The Zeus Trojan variant known as Panda Banker has zone in on targets in Brazil, where it focuses on 10 local banks and various payment platforms, IBM X-Force researchers warn.
The malware was spotted earlier this year targeting banks in Europe and North America, but has switched to Brazil recently, supposedly in an attempt to cash in on the upcoming Olympic games taking place in the country.
Also known as Zeus Panda, this Zeus variant was created based on the source code of the Zeus Trojan, which leaked in 2011 and which spawned other commercial banking Trojans as well. According to Limor Kessem, Executive Security Advisor, IBM, Panda Banker is “being peddled via Dark Web underground boards by the developer who put it together” and is sold in cybercrime-as-a-service packages.
Researchers have been observing Zeus Panda variants since the first quarter of the year, when botnets spreading it were primarily targeting banks in Europe (the U.K., Germany, the Netherlands, Poland) and North America (both Canada and the U.S.). These variations revealed diverse configurations, albeit they all focused on targeting personal online banking services, but also went for online payments, prepaid cards, airline loyalty programs, online betting accounts, and others.
Panda Banker was spotted in Brazil for the first time July 2016, fetching a new, Brazil-focused configuration, meant to steal user credentials from the customers of 10 major banks in the country. Furthermore, it was also found to target Bitcoin exchange platforms, payment card services and online payments providers, among others.
“Panda’s operators are also interested in infecting users who access delivery services for a Brazilian supermarket chain, local law enforcement websites, local network security hardware vendors, Boleto payments and a loyalty program specific to Brazil-based commerce,” IBM reports. The Trojan also targets the customer logins to an ATM management services provider.
The security researchers also suggest that, while it is difficult to say who is behind the Brazil-focused Panda, the malware’s configuration suggests that a professional cybercrime group at least partly located in Brazil is involved.
“A hint pointing to Panda’s operators’ possible origins is the URL of a Russia-based online service that helps users with instant money transfers, payments, top-up and output via online payments platforms, payments through mobile operators and more,” IBM notes.
The malware variant spotted in attacks in Brazil is based on existing code and employs the same online fraud methods associated with other banking Trojans. It can grab login credentials on the fly, can inject malicious code into ongoing web sessions, and also uses social engineering, while its operators appear to have extensive knowledge regarding the use of automated transaction panels (ATS).
The Trojan is distributed via poisoned Word documents with malicious macros, but was also seen spreading via popular exploit kits like Angler and Neutrino in the past. Panda Banker’s operators target company email addresses with personalized messages in more targeted attacks, IBM says.
Panda’s move to Brazil marks a major change from the current cybercrime landscape in the country, which is dominated by relatively simplistic codes designed for specific fraud scenarios, remote access fraud, and phishing, researchers say.
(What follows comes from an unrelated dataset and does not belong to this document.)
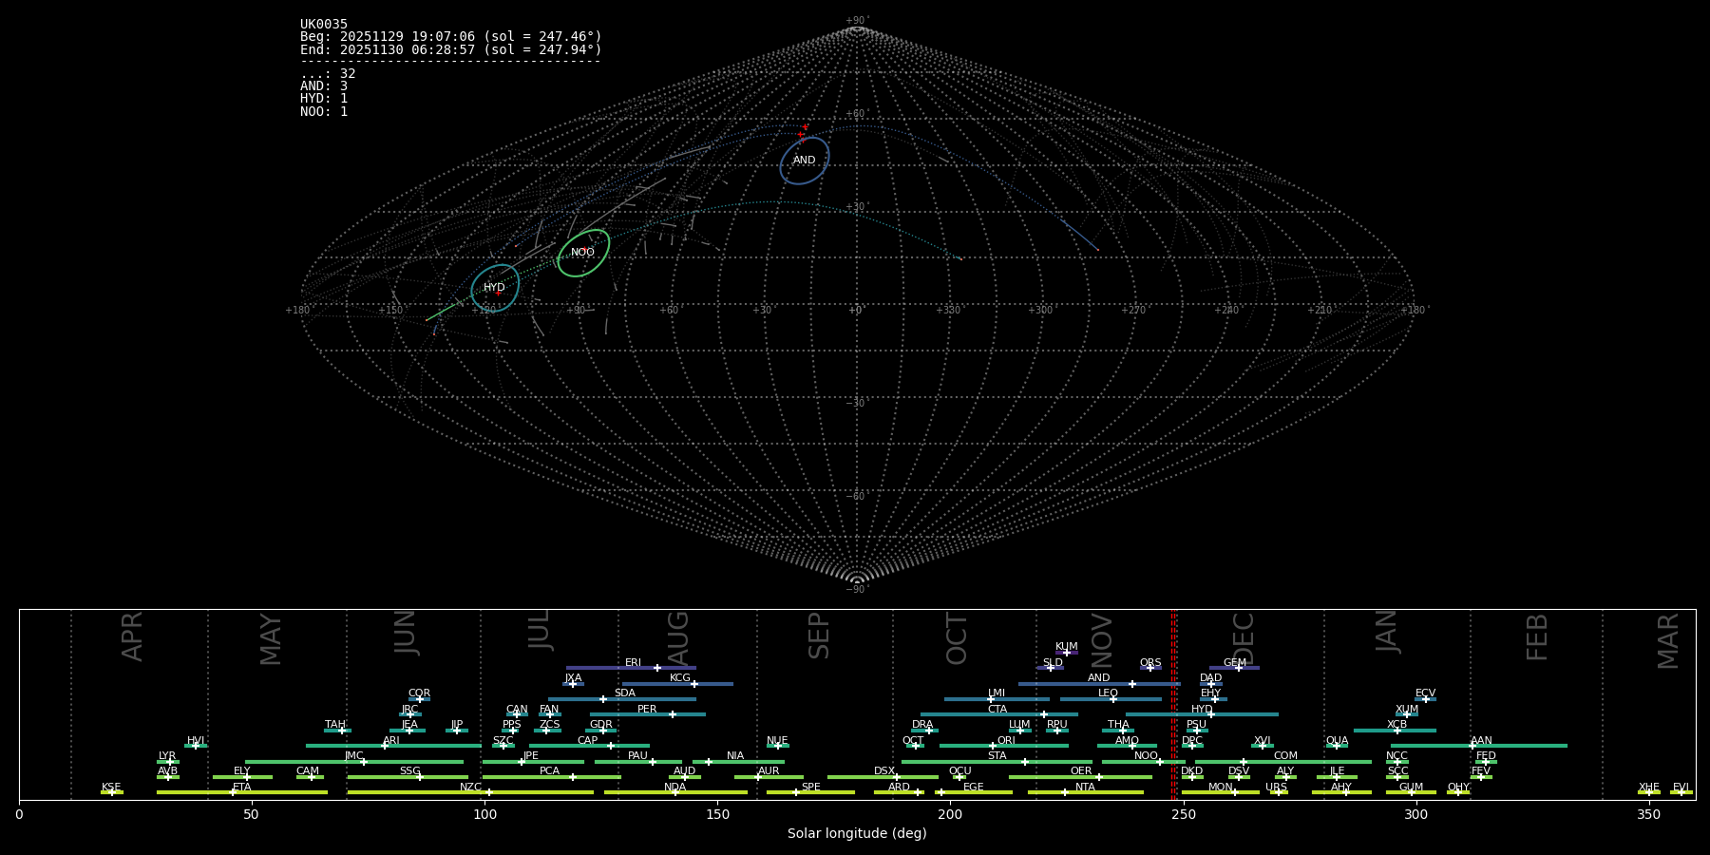Screen dimensions: 1710x855
Task: Click the Solar longitude axis label
Action: (x=856, y=833)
The Trojan is a “major step up from the malicious Delphi-based malcode that’s so typical in the country,” IBM notes. The researchers also note that the move also shows that Brazil-based cybercriminals are tightening collaboration with cybercrime vendors from other countries and underground communities.
“Judging by recent emerging campaigns observed by X-Force Research, Zeus Panda appears to be an active and evolving project that is being commercialized to cybercriminals through Dark Web forums. As such, we expect to see more variations of this malware and new botnets appearing in the coming months, likely targeting different countries beyond those appearing in current configurations,” Kessem says.